TAKR - Inter-War History
During the Great War, a new class of aircraft was developed. The Russian Imperial Fleet included several hydro-transport planes (hydro-cruisers). During the Civil War, both sides of the conflict had hydroaviation floating stations as part of the river fleet. The fleet of major maritime powers began to include aircraft carriers, adapted to receive wheeled aircraft. At the Washington Conference on Arms Limitation, a new type of naval weapon was limited by a number of parameters. According to 712 articles, the maximum displacement of the aircraft carrier could not exceed 27,000 tons.
The Red Navy, restored after the events of the revolution and civil war, did not pass over this type of ships. In March 1925, the development of variants for the conversion of the unfinished cruiser Ismail into an aircraft carrier began. Similarly, the battle ship Poltava, which suffered from the fire, was going to be rebuilt, and later it was intended to be transferred to the Black Sea.

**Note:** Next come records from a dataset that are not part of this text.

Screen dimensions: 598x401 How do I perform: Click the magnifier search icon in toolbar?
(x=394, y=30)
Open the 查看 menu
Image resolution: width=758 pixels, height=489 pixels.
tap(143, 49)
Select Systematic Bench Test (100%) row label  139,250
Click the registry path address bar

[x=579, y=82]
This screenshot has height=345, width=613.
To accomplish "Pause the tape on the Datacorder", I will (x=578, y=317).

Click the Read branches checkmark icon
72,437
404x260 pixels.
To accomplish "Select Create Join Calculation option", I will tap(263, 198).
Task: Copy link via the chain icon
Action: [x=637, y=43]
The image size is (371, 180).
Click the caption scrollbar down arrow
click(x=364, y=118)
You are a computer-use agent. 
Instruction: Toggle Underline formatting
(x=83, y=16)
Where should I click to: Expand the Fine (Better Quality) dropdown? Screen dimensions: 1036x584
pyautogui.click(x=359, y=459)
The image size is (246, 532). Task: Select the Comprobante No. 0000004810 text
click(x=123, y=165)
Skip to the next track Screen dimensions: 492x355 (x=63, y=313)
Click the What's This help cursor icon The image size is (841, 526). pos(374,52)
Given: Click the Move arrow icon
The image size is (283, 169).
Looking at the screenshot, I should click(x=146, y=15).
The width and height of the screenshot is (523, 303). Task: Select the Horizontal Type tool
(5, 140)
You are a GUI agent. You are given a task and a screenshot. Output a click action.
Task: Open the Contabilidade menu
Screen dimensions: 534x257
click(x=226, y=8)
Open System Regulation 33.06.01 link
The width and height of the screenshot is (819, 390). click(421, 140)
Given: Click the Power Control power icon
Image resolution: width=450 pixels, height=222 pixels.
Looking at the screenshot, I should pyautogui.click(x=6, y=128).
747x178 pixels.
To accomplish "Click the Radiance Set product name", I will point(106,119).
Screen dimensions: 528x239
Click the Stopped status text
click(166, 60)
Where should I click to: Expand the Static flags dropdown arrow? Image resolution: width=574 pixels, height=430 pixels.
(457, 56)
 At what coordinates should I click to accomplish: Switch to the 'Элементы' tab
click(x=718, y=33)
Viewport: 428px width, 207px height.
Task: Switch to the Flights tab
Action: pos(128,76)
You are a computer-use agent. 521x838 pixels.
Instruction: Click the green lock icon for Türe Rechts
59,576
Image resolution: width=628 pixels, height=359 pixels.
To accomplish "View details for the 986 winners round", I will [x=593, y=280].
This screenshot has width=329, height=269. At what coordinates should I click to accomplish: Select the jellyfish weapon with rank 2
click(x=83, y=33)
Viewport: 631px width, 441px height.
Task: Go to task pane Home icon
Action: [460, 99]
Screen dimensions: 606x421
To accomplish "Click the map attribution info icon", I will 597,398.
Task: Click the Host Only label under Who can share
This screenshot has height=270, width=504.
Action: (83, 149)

Alleged Soviet aircraft carriers fit into the limitations imposed by the Washington Treaty But before the work started the business did not reach the point, they did not even make a draft project. "Izmail" was dismantled for scrap metal, and the "Poltava" renamed in "Frunze" was going to be turned into a cruiser. By 1927, the proposal was made to convert the training vessel "Komsomolets" into a training aircraft carrier.
The construction of the fleet according to the concept of the "Small Fleet" precluded any possibility of building aircraft carriers. For ten years they disappear from the plans of shipbuilding.
Since the mid-1930s, work has begun on plans to build a large modern fleet. Developments were conducted by the Office of the Naval Forces of the Red Army under the leadership of VM Orlov and IM Ludri. In parallel, the General Staff of the Red Army worked under the leadership of AI Egorov. As a result, there were two plans for the construction of the "Big Fleet", each of which featured aircraft carriers. It is generally accepted that in the Soviet Navy in the second half of the 1930s the value of aircraft carriers in the war at sea was underestimated. This is not true. The presence of such ships in the fleet was recognized as necessary to create balanced connections.
Planning for building a pair of aircraft carriers began in the 1930s, but once the war began the program was abandoned in favor of more immediate needs. It is reported that towards the late 1930s, with the industrialized USSR and its economy growing, it was possible to face a program of construction of two aircraft carriers during third Five Year Plan (1938-1942) but the beginning of World War II brought about the cancellation of the project due to other much more urgent defensive needs. The Soviet Union started battlecruiser construction in the late 1930s, and two vessels were laid down in 1939. The vessels were so incomplete as of 1941 that they were unrecognizable to the invading Germans, who interpreted the absence of barbettes to mean that the ships were aircraft carriers.